→ ACTION ITEM: Would you print out all of the data exactly and keep the pictures out of it?

→ PROVIDED MATERIAL:
——————————

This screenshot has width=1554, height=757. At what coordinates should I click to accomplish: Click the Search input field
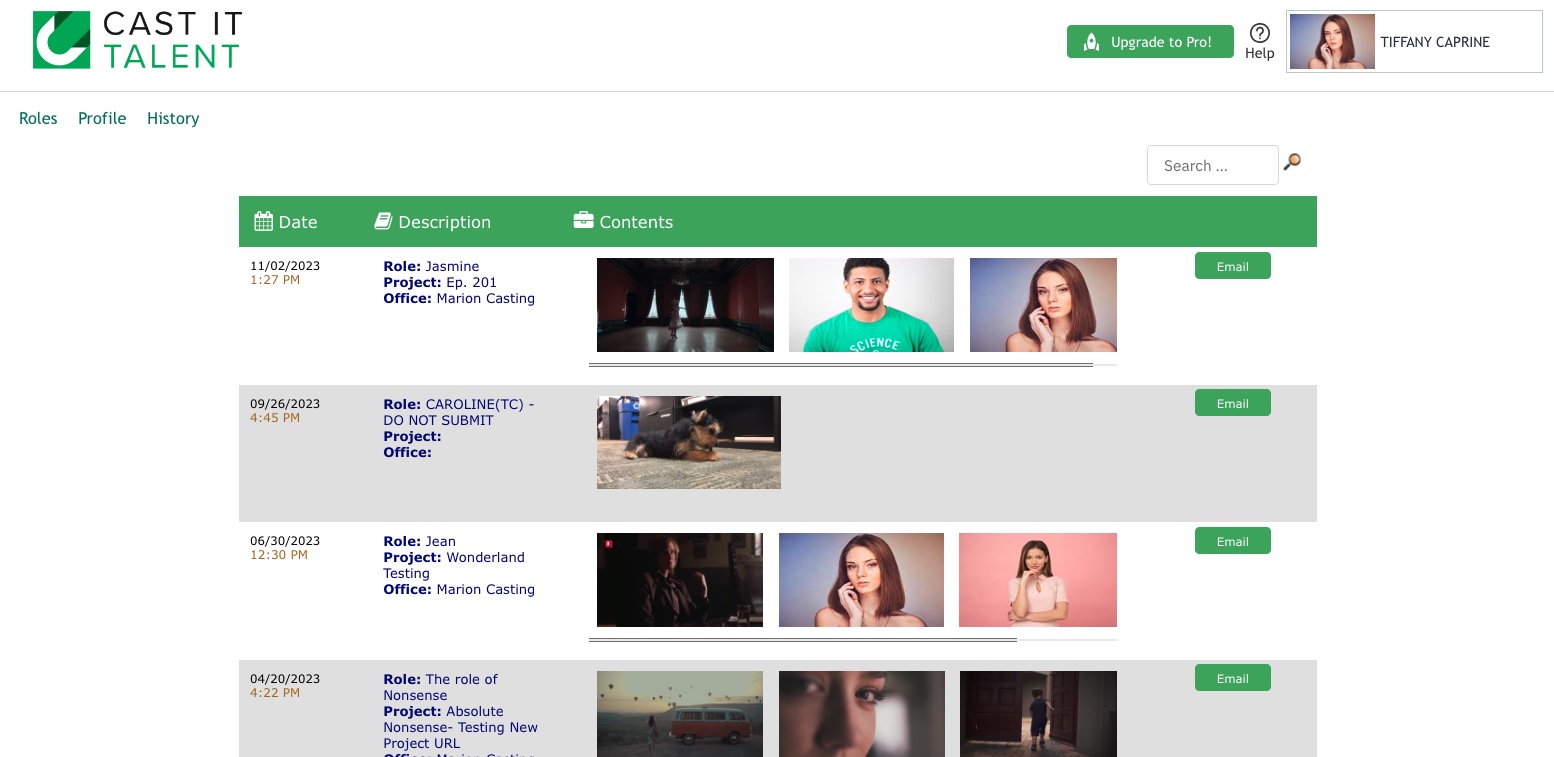point(1212,166)
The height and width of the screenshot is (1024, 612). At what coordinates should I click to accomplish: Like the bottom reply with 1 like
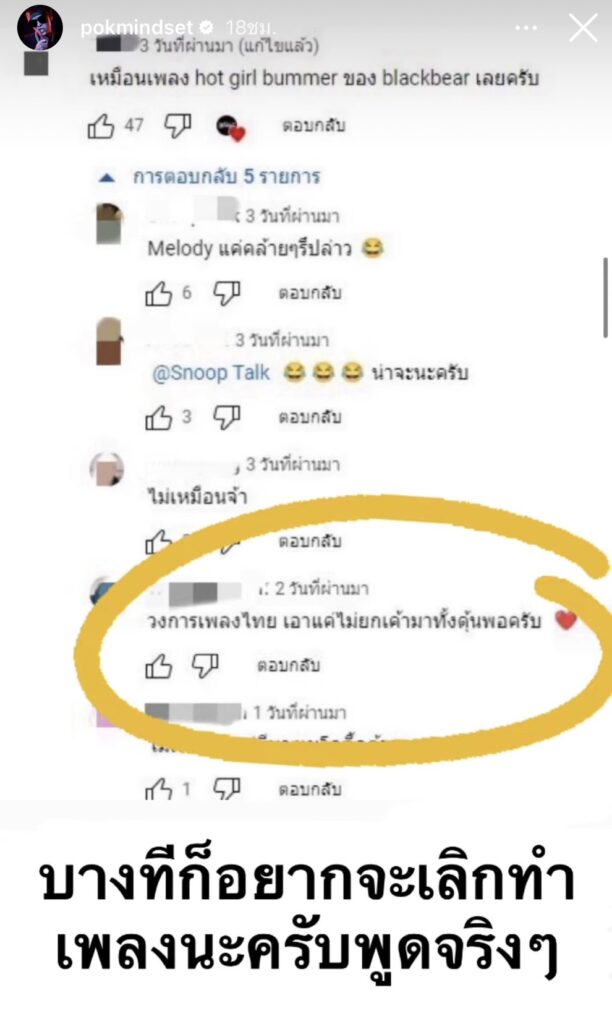point(158,790)
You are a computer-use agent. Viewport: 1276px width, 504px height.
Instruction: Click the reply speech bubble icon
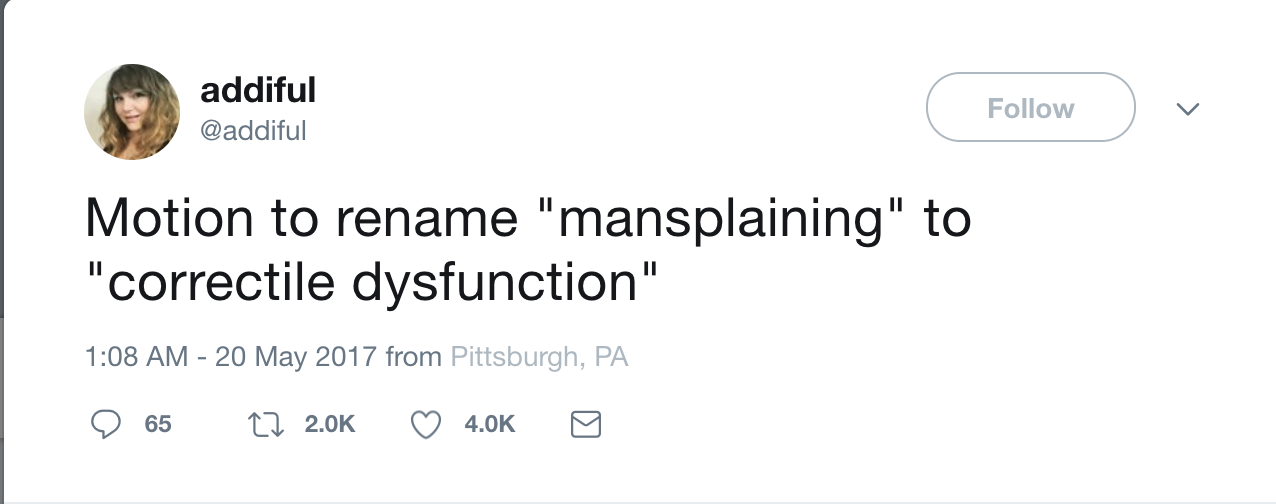tap(106, 424)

——————————

→ EXPECTED OUTPUT:
This screenshot has width=1554, height=757. At what coordinates should I click to accomplish: Click the Search input field
point(1212,166)
The height and width of the screenshot is (1024, 612). At what coordinates should I click to accomplish: Like the bottom reply with 1 like
point(158,790)
You are a computer-use agent. Viewport: 1276px width, 504px height.
Instruction: Click the reply speech bubble icon
tap(106, 424)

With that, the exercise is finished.